**To be done**
Please copy everything in the Fashion MNIST walkthrough below from "train_x.shape, train_y.shape" down to "the correct label).", substituting "guesses" for "predictions".

Using the seven-step SGD process for Fashion MNIST

I apply all the lessons we’ve learned so far on the Fashion MNIST dataset. This requires us learning a few new concepts like optimisers, ReLU, nonlinearity and so on.
fastai
computervision
partone
Published

May 14, 2022

Code 
!pip install -Uqq fastbook nbdev torch
import fastbook
fastbook.setup_book()

from fastai.vision.all import *
from fastbook import *
import torch
from torch.utils.data import Dataset
from torchvision import datasets
from torchvision.transforms import ToTensor
import matplotlib.pyplot as plt

In the previous post I used the seven-step process to fit to an unknown function. The process as a whole is fairly simple to get your head around, but there are a good few details to keep track of along the way. This will continue to be the case as we get into this walkthrough of how to do the same for the Fashion MNIST pullover vs dress data.

Getting our data into the right format

The first thing we need to handle is making sure our data is in the right format, shape and so on. We begin by downloading our data and splitting the data into training and test sets.

training_data = datasets.FashionMNIST(
    root="data",
    train=True,
    download=True,
    transform=ToTensor()
)

test_data = datasets.FashionMNIST(
    root="data",
    train=False,
    download=True,
    transform=ToTensor()
)

training_dresses = [item[0][0] for item in training_data if item[1] == 3]
training_pullovers = [item[0][0] for item in training_data if item[1] == 2]
test_dresses = [item[0][0] for item in test_data if item[1] == 3]
test_pullovers = [item[0][0] for item in test_data if item[1] == 2]

training_dresses_tensor = torch.stack(training_dresses)
training_pullovers_tensor = torch.stack(training_pullovers)
test_dresses_tensor = torch.stack(test_dresses)
test_pullovers_tensor = torch.stack(test_pullovers)

training_dresses_tensor.shape, test_dresses_tensor.shape
(torch.Size([6000, 28, 28]), torch.Size([1000, 28, 28]))
train_x = torch.cat([training_dresses_tensor, training_pullovers_tensor]).view(-1, 28*28)
train_y = torch.cat([torch.ones(len(training_dresses)), torch.zeros(len(training_pullovers))]).unsqueeze(1)

valid_x = torch.cat([test_dresses_tensor, test_pullovers_tensor]).view(-1, 28*28)
valid_y = torch.cat([torch.ones(len(test_dresses)), torch.zeros(len(test_pullovers))]).unsqueeze(1)
train_x.shape, train_y.shape
(torch.Size([12000, 784]), torch.Size([12000, 1]))

We transform our images tensors from matrices into vectors with all the values one after another. We create a train_y vector with our labels which we can use to check how well we did with our predictions.

We create datasets out of our tensors. This means that we can feed our data into our training functions in the way that is most convenient (i.e. an image is paired with the correct label).

**Data excerpt**
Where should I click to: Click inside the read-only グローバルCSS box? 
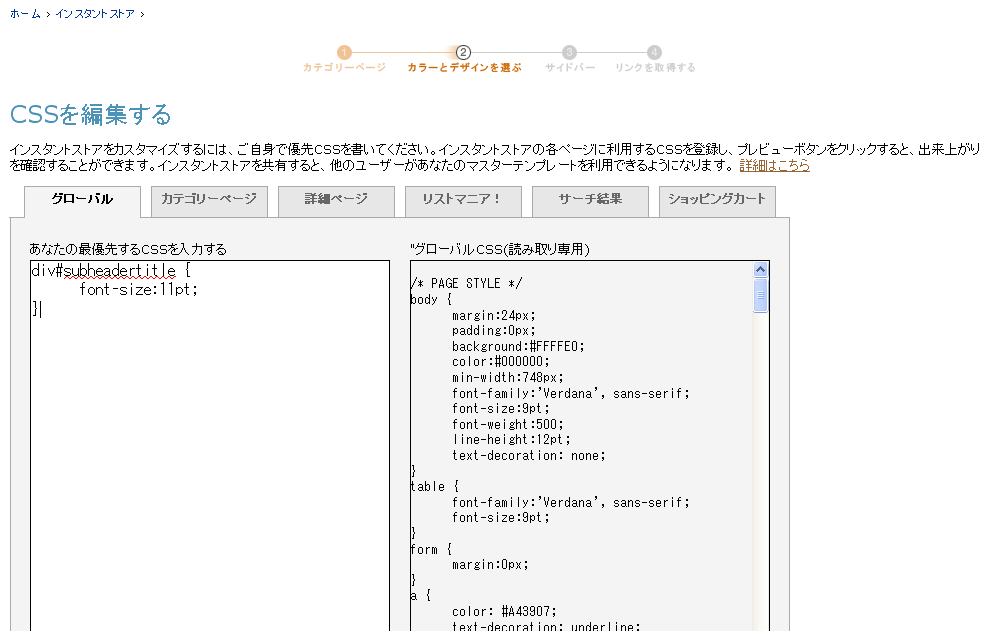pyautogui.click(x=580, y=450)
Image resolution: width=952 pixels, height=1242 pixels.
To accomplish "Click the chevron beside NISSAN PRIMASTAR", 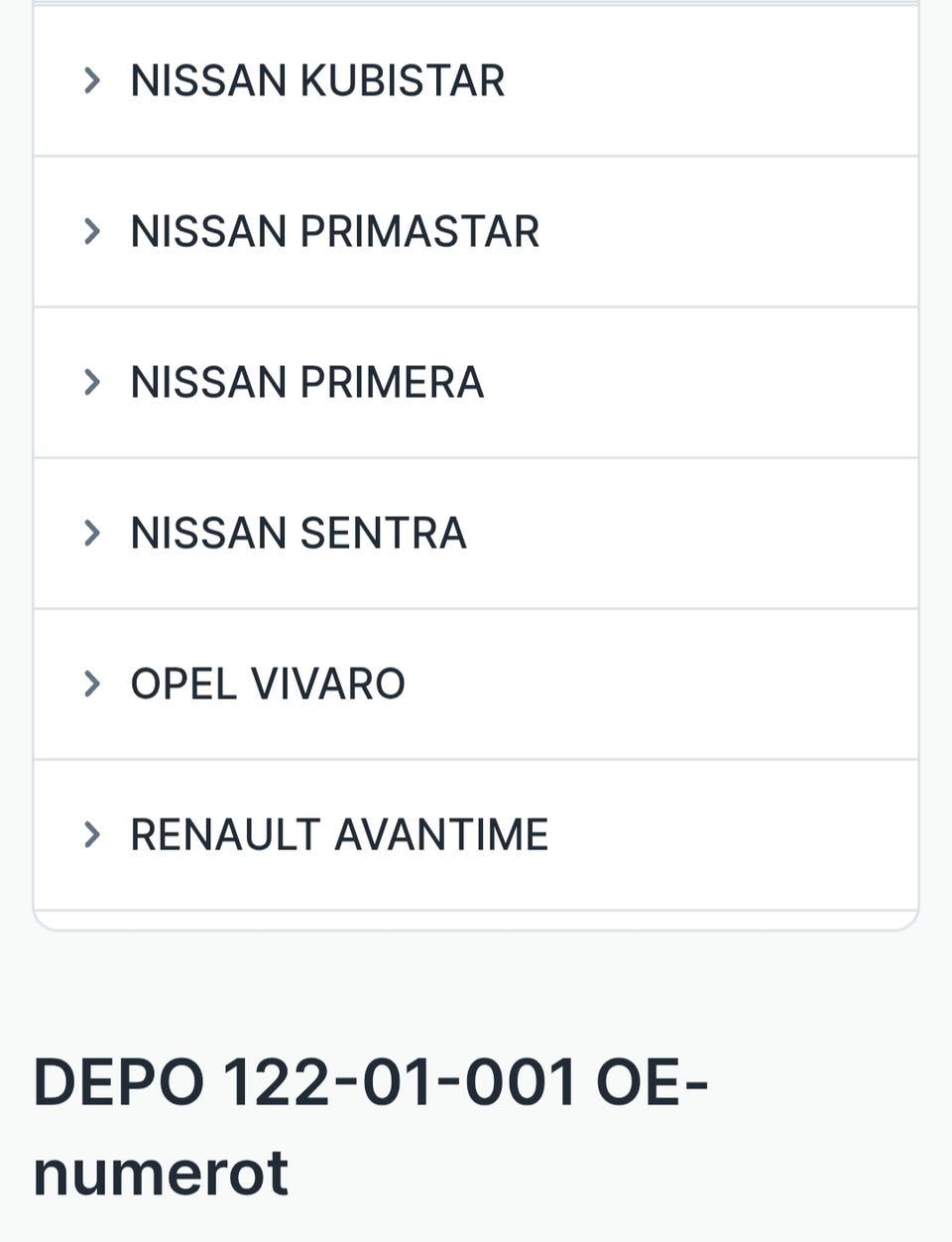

**Answer to this exercise**
train_x.shape, train_y.shape
(torch.Size([12000, 784]), torch.Size([12000, 1]))

We transform our images tensors from matrices into vectors with all the values one after another. We create a train_y vector with our labels which we can use to check how well we did with our guesses.

We create datasets out of our tensors. This means that we can feed our data into our training functions in the way that is most convenient (i.e. an image is paired with the correct label).